Drawing Tools>Shape Fill>More Fill Colors
Once you click on More Fill Colors, a box will appear. Here you’ll see options to enter custom color values, as well as transparency tools. (We’ll leave the custom color values for another blog post.) The transparency tools are on the bottom right hand corner of the box. You can either use the slider, the up and down arrows, or enter a specific percentage of transparency. I decided to make my rectangle 25% transparent. Play around with the transparency until you reach your desired look. There’s no right or wrong here. As long as you are assessing for easy readability, you’re just fine. You can also make photos transparent.
Here is the result. I think it gives it a polished look while still being able to clearly read the text.
Combining Shapes to Make Icons. I like the photo with the title caption and transparent text background, but perhaps a different look is what you seek. I thought it might be nice to do sort of a split screen approach to take this design up a notch. On one side I wanted to make it look like I had a piece of paper with charts and graphs on it, and on the other side I wanted to keep this picture. I was able to find a shape on the shapes ribbon that looks exactly like a piece of paper. Score! I inserted it, and then began to add rectangles and circles, combining as needed to create the finished “data icon” look.
If you’d like a more in-depth tutorial about how to create icons using basic shapes, please check out Jamie’s excellent blog post on the topic. You can also check out the Icons Inspired section of our website for even more training and tips.
I used the eyedropper tool once again to customize the color of all the shapes. The piece of paper is the color of the suits in the picture, and the charts and graphs are all colors that can be found in the stripes of the socks. I also added a subtle white border by drawing a rectangle over the slide and then selecting no fill under the Shape Fill ribbon and giving it a white border by clicking on the white color swatch under the Shape Outline ribbon. Don’t ask me why, but I think the border just ties everything together nicely.
The finished look is kind of fun, looks appealing and is cohesive. The most important part of this visual is that I think does a good job of reinforcing what I want to convey content-wise. This is part of our presentation where we explain how to use data to do an activity that requires people around the room to stand up, thus giving everyone a visual (and human) representation of stats.

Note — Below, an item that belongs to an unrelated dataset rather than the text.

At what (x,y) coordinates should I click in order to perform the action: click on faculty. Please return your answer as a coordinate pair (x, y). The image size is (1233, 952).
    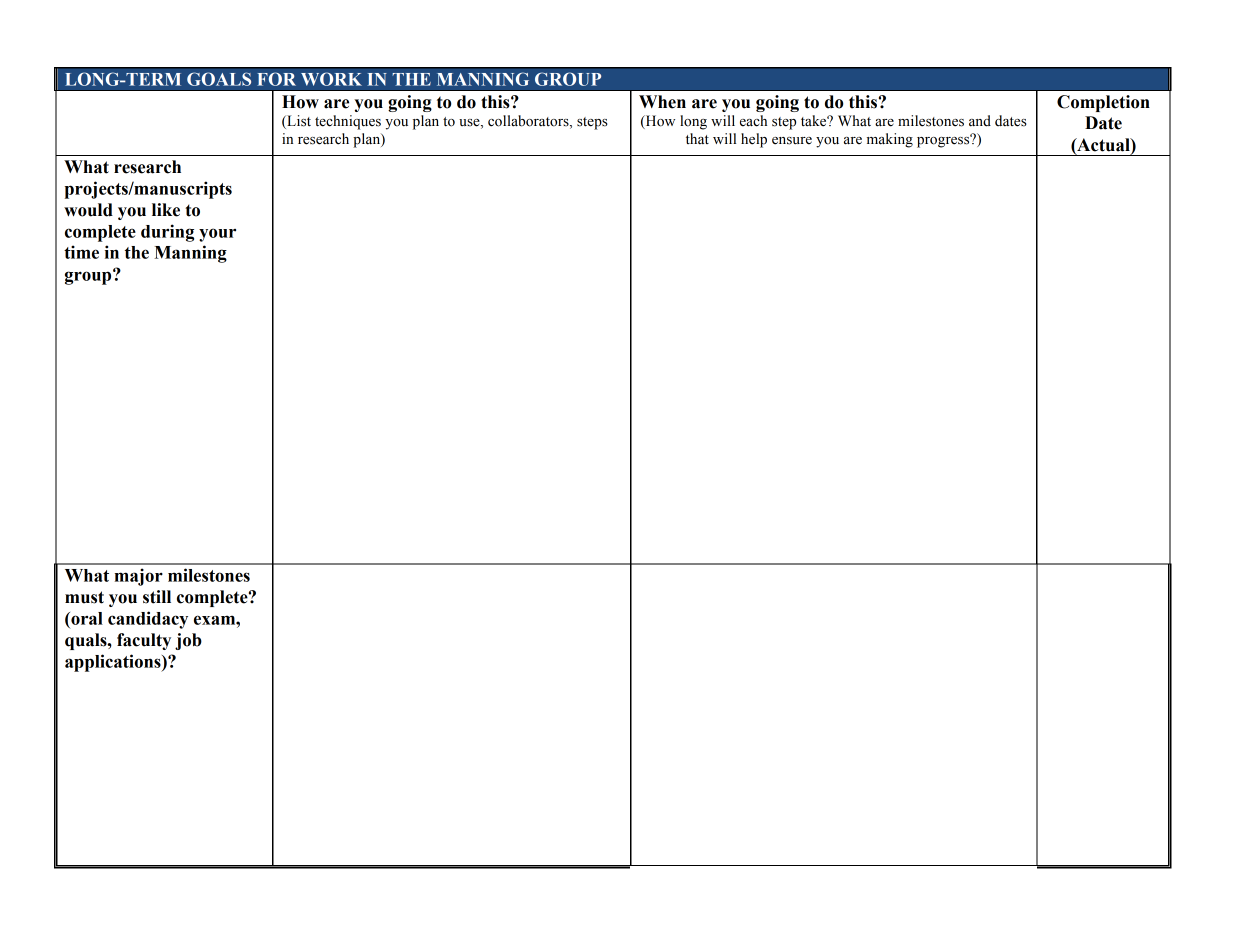
    Looking at the image, I should click on (144, 641).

We could stop here, but let’s go one step further.
Adding a Gradient. Okay, so I’m pleased with the slide – but maybe it’s a bit “flat” looking. If you want to give your slide a bit more dimension you could add a gradient. Just select the shape you want to apply this effect to, then click on Gradient under the Shape Fill ribbon on the Drawing tools tab. There are many gradient options to choose from. Feel free to play around until you find the look you like.
Drawing Tools>Shape Fill>Gradient
I selected something fairly subtle. I think it gives it just the right touch without drawing to much attention.
Okay, we should probably stop there before you get too excited. That’s a real danger. Once you figure out just how much fun PowerPoint can be, you probably won’t be able to stop yourself from public displays of jubilation. I almost don’t dare to tell you that the tools I highlighted are just the beginning. It’s really Chapter One in a very thick book. Think Gone with the Wind length (or Harry Potter and the Goblet of Fire for you millennials).